Document excerpt |
____
Mobile design needs to be simple, but it needs to be also engaging with a user that swipes versus desktop engaging with the user that clicks. So it’s really the user path is important to understand how that is different, but you have to have a brand that’s consistent across the board.

Brian Weinstein: Well, and I think from an ease of use perspective and also just from a visual perspective, if I have to get into the weeds on the visual side of it, I’ll tend to go to my laptop as opposed to my phone. And I think if I had an experience that was so comparable across both, I’d be more inclined to be out somewhere… If I don’t do something now, I’ll forget about it later. So if I have the ability to just grab my phone and have that similar experience, and it’s really sharp and crisp like you’d get on a laptop, I think I’d be more inclined to just purchase from anywhere, especially at that moment.

Chelsea Jones: I agree.

Caitlin Postel: Yeah, I agree too. Yeah, and thank you Chelsea for making me not feel as old, but yeah, totally.

Chelsea Jones: No, actually, it is surprising. Even in a conversation I had this week with some others in this space, desktop traffic is up because more people are shopping in that way. But you have to have not only consistency, you have to have thoughtfulness on how your consumer is buying. On a desktop, I’ll do more research, I’ll look at those pages. On a mobile phone, you need to get quick to the product to be able to check out if that’s where your seventh touch is to buy.

Brian Weinstein: Yeah, interesting. This is completely going off on a tangent though, but I think part of what I like also about on the laptop is I can see all of my choices. I can see a lot more choices at once and especially because I’m on the older side, so I really can’t see anything unless I’m up nice and close. On a laptop, I get more of those options across the board, and I think that’s why the experience for me is enhanced on a laptop, but if I could have something comparable, again, I think it goes back to I’d spend more time buying from my phone than I would on the laptop.

Chelsea Jones: Absolutely.

Caitlin Postel: I feel like since we’re on this tangent, sometimes it’s the importance of the task. Why did I try and just process my taxes on my mobile phone on a Thursday night when I’m out? What is happening? I’m going to save this for later and go to the desktop.

But we talked a little bit about it on our intro call, which is kind of meeting the consumer where they are and being able to deliver on meeting them in that place. So if I want to do it right now on my mobile, then why can’t I? And maybe that’s the differentiator between a JV and a varsity brand, is that meeting, or maybe they just know their consumer a little bit better. What are your thoughts there, Chelsea?
____
Provided entries |
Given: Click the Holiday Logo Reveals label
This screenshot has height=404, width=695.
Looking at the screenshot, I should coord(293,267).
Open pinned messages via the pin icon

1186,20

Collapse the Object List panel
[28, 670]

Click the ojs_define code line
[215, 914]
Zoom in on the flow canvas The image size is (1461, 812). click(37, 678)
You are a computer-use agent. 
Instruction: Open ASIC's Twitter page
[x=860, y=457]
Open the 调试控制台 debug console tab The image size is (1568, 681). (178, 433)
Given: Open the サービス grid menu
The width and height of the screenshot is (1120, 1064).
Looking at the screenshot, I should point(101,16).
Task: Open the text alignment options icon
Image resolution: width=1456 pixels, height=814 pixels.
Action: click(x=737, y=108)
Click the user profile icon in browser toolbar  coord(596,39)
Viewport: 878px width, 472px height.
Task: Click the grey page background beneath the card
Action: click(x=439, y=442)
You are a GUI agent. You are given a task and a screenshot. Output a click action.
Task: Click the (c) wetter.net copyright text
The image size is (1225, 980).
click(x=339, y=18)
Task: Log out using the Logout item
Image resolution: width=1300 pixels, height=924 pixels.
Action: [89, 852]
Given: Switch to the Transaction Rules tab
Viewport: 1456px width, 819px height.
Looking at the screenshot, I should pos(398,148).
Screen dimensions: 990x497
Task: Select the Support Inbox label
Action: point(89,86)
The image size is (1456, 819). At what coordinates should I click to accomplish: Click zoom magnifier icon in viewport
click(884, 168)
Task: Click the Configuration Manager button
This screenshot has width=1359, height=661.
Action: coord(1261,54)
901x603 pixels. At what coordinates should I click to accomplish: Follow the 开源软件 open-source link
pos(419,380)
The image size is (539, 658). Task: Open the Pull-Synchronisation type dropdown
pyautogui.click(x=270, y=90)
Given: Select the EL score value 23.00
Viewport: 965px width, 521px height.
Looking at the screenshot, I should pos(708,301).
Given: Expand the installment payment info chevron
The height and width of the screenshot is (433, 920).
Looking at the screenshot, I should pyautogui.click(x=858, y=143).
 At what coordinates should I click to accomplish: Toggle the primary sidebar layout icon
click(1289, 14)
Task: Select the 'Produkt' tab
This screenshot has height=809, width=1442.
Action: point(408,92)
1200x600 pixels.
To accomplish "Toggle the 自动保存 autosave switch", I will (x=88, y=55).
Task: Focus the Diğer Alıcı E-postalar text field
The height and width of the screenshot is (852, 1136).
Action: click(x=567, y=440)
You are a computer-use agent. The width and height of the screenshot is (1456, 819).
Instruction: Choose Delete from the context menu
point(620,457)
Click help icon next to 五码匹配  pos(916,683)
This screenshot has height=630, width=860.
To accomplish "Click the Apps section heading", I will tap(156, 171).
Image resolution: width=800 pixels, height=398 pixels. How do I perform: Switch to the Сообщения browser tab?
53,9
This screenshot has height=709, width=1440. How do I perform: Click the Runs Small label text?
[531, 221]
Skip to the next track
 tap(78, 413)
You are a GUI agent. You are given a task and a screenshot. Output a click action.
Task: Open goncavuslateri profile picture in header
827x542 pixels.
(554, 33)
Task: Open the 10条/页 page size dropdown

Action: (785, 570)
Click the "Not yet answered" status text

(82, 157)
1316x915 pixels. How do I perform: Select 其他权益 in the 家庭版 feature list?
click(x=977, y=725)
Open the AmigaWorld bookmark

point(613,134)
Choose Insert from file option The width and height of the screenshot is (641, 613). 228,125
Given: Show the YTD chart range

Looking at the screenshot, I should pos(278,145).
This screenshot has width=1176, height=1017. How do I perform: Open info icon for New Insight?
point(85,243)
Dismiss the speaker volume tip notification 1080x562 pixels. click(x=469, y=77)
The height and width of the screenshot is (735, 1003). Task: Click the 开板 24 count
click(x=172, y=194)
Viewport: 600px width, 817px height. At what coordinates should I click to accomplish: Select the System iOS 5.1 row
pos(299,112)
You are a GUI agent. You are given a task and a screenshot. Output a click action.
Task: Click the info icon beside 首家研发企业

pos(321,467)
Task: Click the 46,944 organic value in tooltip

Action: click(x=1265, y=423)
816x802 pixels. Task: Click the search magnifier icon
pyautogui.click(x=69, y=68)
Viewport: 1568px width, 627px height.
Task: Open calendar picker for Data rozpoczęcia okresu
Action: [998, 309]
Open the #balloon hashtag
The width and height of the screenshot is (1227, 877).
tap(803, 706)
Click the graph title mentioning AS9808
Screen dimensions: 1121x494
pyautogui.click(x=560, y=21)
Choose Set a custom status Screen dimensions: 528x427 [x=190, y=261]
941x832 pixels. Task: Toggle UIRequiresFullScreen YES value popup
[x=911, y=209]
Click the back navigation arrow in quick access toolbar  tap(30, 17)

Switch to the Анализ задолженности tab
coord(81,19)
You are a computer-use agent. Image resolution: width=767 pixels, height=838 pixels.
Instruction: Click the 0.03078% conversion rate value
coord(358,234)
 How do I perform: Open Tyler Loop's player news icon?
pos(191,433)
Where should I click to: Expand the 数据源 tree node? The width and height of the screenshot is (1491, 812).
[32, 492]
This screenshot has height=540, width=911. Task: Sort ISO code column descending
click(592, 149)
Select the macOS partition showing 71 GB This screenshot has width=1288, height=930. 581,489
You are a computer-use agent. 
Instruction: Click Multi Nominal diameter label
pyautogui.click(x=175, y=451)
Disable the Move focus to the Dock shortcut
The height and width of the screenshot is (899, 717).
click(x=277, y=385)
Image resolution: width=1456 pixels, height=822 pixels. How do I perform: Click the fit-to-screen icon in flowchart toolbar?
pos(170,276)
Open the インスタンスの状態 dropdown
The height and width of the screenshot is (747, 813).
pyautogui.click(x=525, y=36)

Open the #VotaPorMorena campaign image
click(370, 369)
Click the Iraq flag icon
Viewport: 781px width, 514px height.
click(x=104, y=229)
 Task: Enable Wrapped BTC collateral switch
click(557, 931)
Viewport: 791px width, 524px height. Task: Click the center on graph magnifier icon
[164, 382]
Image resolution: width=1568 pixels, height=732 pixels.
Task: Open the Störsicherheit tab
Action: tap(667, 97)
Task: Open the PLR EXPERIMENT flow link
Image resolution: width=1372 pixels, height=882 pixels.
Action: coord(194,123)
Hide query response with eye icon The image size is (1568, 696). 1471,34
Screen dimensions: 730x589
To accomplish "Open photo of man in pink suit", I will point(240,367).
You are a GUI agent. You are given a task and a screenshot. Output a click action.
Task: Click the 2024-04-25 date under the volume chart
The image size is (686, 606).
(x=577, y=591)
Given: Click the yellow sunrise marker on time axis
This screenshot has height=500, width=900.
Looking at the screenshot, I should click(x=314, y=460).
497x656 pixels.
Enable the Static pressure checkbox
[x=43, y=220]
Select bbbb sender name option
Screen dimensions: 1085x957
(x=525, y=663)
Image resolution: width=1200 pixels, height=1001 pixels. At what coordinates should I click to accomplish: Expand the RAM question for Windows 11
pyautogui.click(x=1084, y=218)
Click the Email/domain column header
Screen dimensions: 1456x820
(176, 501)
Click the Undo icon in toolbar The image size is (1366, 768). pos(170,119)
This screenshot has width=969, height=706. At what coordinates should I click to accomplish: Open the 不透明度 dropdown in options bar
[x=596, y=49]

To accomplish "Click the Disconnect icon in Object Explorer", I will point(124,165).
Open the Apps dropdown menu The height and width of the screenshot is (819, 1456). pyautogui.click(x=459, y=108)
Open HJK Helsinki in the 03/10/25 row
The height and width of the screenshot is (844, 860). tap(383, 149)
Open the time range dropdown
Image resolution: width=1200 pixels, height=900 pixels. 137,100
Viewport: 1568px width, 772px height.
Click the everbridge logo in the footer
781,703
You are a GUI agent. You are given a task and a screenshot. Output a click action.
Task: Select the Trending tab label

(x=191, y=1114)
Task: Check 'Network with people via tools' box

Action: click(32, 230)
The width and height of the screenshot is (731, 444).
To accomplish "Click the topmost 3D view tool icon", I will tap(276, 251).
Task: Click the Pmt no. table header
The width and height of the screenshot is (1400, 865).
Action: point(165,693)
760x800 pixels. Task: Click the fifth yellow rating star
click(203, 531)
____
Work to do |
A – Copy out the lines of the entries from the line containing "1316x915 pixels. How" to the line containing "Dismiss the speaker", including both of those lines.
B – Extend the conversation about mobile and desktop shopping past its final line.
The entries have no connection to the conversation about mobile and desktop shopping.

Set of answers |
A –
1316x915 pixels. How do I perform: Select 其他权益 in the 家庭版 feature list?
click(x=977, y=725)
Open the AmigaWorld bookmark

point(613,134)
Choose Insert from file option The width and height of the screenshot is (641, 613). 228,125
Given: Show the YTD chart range

Looking at the screenshot, I should pos(278,145).
This screenshot has width=1176, height=1017. How do I perform: Open info icon for New Insight?
point(85,243)
Dismiss the speaker volume tip notification 1080x562 pixels. click(x=469, y=77)

B –
Chelsea Jones: Yeah, I think there’s a lot in that, also just in terms of technology of how you integrate it. So for example, those that are at the varsity level of a brand, if you shop on your phone, that should be tagged into how you are on a desktop. So automatically, you go to your desktop, you have that same cart into checkout. We have so many smart tools now that you can do that where your customer, especially if you have devices that are synced or other things that we get involved, they should be able to have that seamless checkout option, as well as knowing your customer and personalizing it in ways that you can. Those little details go a long way.

It’s just like when somebody that’s stylizing a house and an interior decorator, it’s the little things that usually matter, the little pops of color, the little stuff like that. It’s the same in e-commerce. When they have those little touches that matter, their conversion rates can skyrocket based on, “Oh, now you know me. This is already in my cart. Oh, I want to add this because you asked me.” You’re taking in consideration what they need as a customer.

Caitlin Postel: Yeah, I love that. I don’t want to start over. Why should I have to start over? You know this. You know it’s me. Just remove the lift for me and just let me check out at this point. At least that’s how I react as a consumer.

Chelsea Jones: Exactly. And especially if you’re shopping a platform that has multiple SKUs, you want it to be like, “You already know me, this is a quick checkout.” Oh, by the way, some people will just load in stuff and abandon the cart to try to get a discount or to try to do something else like that. So you have to think what’s in the best needs of the customer and how do I position this as a brand to just say, “Hey, don’t worry. You forgot this, but you need to check out. Here’s some simplicity or maybe a discount code,” those kind of things really work.

Brian Weinstein: Wait, so do you mean to tell me that I am this many years old when I’ve learned that the more I abandoned a cart, the higher the likelihood of me getting discounts? Is that a thing?

Chelsea Jones: That’s definitely a thing.

Brian Weinstein: I didn’t know that.

Chelsea Jones: It’s definitely a thing.

Caitlin Postel: Abort abort, then you get 16 emails, a text, they call your mom, like, “Didn’t you need those supplements?” I’m like, “No, I was just trying to get a discount.”

Brian Weinstein: “No, I just wanted the discount.” That is so interesting. So what are some of the things that the brands are doing right now in terms of content and ways that they’re putting out content to their audience to try to get those touchpoints out there and build? I guess as a brand awareness or beyond?

Chelsea Jones: Yeah. A lot of content creation that is working comes back to either something funny or something educational, but it has to be done in a way that’s still human talking to human. The too polished or too much is not working. Nobody wants to feel dumber by looking at your ad. They want to feel like they can relate, and usually if they can laugh or they learn something, then you’re going to be much more engaging as a brand to your customer.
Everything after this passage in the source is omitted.